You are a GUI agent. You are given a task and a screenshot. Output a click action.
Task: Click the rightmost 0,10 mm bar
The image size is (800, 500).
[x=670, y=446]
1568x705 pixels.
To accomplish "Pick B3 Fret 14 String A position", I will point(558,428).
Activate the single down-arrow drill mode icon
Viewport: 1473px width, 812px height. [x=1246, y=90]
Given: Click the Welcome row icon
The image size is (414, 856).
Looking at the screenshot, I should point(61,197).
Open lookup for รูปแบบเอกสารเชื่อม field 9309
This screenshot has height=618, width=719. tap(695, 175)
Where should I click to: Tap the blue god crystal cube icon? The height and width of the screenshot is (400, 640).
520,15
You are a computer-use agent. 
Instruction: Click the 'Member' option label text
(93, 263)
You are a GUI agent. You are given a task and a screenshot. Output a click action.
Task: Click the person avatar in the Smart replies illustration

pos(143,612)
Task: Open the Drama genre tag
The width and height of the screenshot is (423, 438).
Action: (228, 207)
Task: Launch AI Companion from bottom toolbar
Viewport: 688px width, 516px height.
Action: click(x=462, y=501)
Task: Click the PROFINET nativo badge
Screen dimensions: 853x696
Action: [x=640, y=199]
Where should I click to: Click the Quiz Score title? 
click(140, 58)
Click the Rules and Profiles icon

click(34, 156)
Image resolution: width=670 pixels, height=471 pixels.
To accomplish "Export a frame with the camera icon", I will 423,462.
◇ ◇ ◇ ◇ ◇ ◇ ◇
Work task: From the records above, give again exactly the lines running from the line with "The image size is (800, 500)." to the line with "Given: Click the Welcome row icon", inclusive.

Worked solution:
The image size is (800, 500).
[x=670, y=446]
1568x705 pixels.
To accomplish "Pick B3 Fret 14 String A position", I will point(558,428).
Activate the single down-arrow drill mode icon
Viewport: 1473px width, 812px height. [x=1246, y=90]
Given: Click the Welcome row icon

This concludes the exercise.